An interesting article appeared in the Wall Street Journal recently. It is entitled: Why the Vast Majority of Women in India Will Never Own a Smartphone. The emerging new middle class will purchase all sorts of things ranging from washing machines to even air conditioners but would not buy a smart phoneA for their daughters. The fear is a love marriage, something unacceptable to many families. Patriarchy supersedes technology.
Statistics are glaring: 114 million more men own cellphones than women. Once again women are denied the benefit of one of the greatest technological leap of our times. Smartphones are not just love machines; they have become an essential tool in our day and age and more than that are a great social leveller. They can help learn, increase skills, communicate better and above all increase their safety when they are out of the homes.

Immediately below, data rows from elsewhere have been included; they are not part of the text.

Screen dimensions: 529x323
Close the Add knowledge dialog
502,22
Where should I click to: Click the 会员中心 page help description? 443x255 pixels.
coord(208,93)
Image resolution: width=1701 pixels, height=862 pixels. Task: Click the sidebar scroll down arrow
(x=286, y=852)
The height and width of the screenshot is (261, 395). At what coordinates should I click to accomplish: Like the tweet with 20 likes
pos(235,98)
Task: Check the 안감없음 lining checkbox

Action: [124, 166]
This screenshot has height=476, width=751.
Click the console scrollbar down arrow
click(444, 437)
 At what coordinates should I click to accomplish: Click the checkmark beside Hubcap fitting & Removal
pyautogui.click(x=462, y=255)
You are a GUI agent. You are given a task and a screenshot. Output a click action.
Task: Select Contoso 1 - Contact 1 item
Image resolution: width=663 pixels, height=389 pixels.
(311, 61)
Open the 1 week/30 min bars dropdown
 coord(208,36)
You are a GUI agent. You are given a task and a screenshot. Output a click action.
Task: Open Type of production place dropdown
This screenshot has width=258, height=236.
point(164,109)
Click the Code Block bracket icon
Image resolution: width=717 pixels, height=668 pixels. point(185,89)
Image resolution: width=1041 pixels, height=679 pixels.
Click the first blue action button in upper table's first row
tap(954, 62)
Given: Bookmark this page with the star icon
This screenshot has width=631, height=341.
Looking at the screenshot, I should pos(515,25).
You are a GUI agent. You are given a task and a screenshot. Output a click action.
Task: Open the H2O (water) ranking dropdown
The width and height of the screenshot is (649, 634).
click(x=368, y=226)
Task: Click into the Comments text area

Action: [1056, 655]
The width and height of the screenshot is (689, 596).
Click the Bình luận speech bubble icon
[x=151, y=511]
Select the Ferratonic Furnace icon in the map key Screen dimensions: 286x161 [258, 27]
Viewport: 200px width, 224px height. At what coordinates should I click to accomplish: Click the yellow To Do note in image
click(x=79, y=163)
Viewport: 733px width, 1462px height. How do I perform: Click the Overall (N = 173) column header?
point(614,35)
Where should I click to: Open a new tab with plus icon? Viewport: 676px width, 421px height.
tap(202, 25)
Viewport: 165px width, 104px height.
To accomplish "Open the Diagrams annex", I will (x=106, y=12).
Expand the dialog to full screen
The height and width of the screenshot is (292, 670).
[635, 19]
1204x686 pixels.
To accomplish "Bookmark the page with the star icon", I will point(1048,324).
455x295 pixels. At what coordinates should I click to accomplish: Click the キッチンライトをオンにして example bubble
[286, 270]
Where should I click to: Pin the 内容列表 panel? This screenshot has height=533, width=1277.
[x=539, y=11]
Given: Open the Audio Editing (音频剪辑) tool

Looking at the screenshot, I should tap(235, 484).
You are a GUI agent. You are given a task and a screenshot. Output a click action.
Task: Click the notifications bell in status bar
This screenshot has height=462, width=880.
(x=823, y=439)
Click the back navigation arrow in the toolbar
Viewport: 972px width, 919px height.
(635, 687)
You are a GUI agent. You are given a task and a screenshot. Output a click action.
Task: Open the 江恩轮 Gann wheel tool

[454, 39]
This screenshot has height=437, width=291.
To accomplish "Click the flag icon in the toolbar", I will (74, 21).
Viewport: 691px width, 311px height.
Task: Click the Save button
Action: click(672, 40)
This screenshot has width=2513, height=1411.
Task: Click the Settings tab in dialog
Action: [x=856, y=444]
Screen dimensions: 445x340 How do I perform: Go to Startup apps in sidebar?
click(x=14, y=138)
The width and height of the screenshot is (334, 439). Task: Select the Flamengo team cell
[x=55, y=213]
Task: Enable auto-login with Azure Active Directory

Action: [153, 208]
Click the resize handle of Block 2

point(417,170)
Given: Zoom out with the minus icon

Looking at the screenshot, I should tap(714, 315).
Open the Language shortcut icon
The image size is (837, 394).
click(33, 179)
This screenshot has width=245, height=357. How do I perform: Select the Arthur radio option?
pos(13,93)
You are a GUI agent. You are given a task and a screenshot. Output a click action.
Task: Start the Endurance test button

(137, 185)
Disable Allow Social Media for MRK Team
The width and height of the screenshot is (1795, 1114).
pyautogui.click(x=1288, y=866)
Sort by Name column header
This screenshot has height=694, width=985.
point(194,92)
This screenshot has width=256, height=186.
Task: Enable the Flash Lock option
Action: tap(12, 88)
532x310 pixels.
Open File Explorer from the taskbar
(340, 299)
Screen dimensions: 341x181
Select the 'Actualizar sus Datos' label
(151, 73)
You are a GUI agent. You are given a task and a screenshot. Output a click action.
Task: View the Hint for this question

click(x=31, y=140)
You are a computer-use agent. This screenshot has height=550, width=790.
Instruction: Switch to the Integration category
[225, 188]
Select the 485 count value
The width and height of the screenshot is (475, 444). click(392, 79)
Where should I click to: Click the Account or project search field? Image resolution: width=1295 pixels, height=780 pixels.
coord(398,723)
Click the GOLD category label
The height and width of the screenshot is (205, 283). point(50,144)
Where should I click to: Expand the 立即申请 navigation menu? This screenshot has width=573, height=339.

But the fear is so deep seated that in rural areas village councils bar unmarried girls from possessing a cellphone.
The whole matter lies on the skewed view of placing the family’s honour on the tender shoulders of the girl child. An aberration!
Even those meant to protect us are quick to blame the woman for crimes like rape and even the ubiquitous cellphone as was the case a few years ago. when a police officer said: western culture, mobile phones and lack of entertainment as reasons for rape. Still trying to decipher the meaning of these words.
The question that begs to be asked is why is no one willing to address the cause and take measures to eradicate it. The bandaid solutions that are too often proffered are always steeped in gender bias. It takes two to tango, but in these cases only one is reprimanded.
From the day she is born, the girl child is treated differently at every step. She has one reason to celebrate at least she is not one that was killed in the womb as is sometimes the case. From the day she is born her life is decided by the men of the families she will ‘belong’ to: father, brother, husband and in her twilight years son and so are her choices.
Today it is the smartphone. God knows what it will be tomorrow.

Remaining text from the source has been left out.